══ MATERIAL SUPPLIED ══

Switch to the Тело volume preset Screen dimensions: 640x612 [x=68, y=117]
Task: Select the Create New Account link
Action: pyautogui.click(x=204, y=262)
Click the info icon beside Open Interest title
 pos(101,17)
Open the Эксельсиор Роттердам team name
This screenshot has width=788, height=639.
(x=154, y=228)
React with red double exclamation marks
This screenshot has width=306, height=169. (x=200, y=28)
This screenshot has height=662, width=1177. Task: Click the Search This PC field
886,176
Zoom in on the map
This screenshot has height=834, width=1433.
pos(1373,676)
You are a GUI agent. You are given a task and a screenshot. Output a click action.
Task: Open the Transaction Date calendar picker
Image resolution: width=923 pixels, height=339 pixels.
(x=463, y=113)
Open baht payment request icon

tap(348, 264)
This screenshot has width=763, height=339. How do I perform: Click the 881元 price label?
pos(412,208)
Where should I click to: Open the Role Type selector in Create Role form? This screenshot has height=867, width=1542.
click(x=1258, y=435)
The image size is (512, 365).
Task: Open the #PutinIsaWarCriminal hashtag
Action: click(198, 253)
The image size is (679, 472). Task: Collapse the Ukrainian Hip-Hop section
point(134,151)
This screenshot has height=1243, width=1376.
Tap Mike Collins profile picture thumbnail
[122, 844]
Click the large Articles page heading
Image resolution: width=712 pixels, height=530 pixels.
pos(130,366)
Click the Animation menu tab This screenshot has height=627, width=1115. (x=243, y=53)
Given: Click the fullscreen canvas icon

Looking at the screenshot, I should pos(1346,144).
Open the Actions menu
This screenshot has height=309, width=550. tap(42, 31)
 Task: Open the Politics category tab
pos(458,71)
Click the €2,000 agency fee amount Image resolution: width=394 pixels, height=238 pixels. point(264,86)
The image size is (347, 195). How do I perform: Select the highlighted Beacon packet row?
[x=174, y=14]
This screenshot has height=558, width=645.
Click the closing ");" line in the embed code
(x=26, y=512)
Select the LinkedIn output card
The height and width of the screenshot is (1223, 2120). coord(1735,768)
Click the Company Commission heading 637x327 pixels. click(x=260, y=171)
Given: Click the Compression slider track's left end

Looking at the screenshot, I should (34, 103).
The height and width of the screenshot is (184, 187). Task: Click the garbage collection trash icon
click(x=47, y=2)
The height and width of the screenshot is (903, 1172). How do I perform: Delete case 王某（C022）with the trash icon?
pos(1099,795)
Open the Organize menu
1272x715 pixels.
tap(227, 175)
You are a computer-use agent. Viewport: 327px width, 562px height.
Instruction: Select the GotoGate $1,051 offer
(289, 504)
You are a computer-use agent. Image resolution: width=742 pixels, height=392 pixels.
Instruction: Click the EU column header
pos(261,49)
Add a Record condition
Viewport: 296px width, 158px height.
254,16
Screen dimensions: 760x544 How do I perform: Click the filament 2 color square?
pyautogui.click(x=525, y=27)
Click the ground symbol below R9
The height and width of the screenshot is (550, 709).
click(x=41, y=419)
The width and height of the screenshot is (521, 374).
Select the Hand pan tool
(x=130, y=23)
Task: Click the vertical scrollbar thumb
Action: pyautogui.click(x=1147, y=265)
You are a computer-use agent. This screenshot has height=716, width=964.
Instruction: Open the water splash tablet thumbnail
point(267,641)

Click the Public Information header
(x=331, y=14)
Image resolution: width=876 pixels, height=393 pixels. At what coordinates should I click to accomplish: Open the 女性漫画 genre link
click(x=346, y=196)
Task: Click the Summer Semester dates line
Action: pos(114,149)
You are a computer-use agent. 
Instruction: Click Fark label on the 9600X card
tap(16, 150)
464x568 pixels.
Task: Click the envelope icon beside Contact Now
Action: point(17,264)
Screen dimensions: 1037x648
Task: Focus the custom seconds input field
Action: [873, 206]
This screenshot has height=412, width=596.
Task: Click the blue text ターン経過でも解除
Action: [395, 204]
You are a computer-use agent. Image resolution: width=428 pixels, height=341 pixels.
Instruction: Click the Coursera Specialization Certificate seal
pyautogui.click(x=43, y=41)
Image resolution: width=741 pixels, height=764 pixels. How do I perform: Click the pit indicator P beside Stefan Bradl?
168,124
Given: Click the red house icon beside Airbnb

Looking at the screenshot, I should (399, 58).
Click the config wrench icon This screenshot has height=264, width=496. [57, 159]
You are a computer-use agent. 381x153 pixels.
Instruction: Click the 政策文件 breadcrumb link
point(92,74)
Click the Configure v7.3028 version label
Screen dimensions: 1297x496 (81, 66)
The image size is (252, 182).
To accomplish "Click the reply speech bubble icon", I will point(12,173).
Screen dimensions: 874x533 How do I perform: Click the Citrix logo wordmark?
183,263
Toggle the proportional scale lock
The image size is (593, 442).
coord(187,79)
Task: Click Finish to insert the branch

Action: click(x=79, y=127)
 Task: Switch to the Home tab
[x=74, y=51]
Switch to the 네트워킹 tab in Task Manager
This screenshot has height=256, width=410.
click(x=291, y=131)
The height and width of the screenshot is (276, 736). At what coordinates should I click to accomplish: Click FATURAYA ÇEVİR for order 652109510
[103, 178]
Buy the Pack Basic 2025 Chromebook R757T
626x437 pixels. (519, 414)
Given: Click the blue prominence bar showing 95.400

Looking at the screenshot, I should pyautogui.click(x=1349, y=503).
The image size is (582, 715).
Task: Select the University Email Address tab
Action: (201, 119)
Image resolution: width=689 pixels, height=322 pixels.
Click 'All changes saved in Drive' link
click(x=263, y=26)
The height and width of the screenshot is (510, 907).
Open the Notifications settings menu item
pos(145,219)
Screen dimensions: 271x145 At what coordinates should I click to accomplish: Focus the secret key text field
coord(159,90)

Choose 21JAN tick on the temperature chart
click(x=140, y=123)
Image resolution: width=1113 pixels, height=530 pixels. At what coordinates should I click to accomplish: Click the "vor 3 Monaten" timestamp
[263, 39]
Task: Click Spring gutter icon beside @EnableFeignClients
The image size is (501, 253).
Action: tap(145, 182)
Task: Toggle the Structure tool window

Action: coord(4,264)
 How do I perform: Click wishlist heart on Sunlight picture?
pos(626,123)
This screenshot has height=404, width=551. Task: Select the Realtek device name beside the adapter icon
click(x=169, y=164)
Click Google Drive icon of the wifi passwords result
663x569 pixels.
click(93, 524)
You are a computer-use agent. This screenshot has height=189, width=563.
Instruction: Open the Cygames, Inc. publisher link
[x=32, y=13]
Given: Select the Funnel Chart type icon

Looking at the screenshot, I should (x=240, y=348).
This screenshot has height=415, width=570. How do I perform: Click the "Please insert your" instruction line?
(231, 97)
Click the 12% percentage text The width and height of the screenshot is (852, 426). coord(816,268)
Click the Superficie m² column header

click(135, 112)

═══

WORK TASK
Among the lines above, return those that hold the word "heading".

SOLUTION TO THIS EXERCISE
Click the large Articles page heading
Click the Company Commission heading 637x327 pixels. click(x=260, y=171)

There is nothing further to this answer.